What to work on - Duplicate the lines of the material from the line with "Describe the element at coordinates (1011, 55)" to the line with "center [297, 578].", including both, keeping every character unchanged.

======== Material for this task ========

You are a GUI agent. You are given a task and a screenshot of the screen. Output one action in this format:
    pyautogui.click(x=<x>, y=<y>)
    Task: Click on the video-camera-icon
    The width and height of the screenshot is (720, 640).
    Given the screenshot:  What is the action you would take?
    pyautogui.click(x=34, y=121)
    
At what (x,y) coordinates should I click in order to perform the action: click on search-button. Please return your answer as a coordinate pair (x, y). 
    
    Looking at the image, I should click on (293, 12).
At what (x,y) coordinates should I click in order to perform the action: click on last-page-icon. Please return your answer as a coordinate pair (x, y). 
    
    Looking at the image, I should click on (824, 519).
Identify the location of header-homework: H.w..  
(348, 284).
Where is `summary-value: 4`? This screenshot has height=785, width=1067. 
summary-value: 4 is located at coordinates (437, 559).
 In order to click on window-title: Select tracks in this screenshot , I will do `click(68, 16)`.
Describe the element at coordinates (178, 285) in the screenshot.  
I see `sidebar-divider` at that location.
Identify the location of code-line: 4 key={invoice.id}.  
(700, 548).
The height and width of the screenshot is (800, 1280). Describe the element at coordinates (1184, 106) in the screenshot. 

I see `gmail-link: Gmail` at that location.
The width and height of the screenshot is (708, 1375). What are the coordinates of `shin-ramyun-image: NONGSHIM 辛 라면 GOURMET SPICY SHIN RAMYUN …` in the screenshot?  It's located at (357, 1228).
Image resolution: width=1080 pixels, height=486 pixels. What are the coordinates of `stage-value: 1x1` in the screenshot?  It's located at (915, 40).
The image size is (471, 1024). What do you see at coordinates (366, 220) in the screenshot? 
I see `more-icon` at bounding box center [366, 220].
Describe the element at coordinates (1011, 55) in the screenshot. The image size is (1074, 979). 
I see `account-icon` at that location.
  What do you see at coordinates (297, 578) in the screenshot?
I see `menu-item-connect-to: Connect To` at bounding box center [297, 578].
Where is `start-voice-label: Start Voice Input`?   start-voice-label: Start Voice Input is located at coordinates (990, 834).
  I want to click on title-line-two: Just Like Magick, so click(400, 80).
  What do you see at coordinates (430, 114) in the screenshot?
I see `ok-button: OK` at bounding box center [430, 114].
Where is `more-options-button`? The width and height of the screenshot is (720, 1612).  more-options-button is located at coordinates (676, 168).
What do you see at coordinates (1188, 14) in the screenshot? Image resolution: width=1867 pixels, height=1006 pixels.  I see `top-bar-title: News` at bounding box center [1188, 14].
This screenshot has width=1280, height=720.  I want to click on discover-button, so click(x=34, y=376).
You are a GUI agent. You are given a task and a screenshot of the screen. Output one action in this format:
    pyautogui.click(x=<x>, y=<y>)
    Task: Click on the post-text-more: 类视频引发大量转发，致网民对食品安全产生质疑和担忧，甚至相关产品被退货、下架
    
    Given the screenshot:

========

Expected answer -
Describe the element at coordinates (1011, 55) in the screenshot. The image size is (1074, 979). 
I see `account-icon` at that location.
  What do you see at coordinates (297, 578) in the screenshot?
I see `menu-item-connect-to: Connect To` at bounding box center [297, 578].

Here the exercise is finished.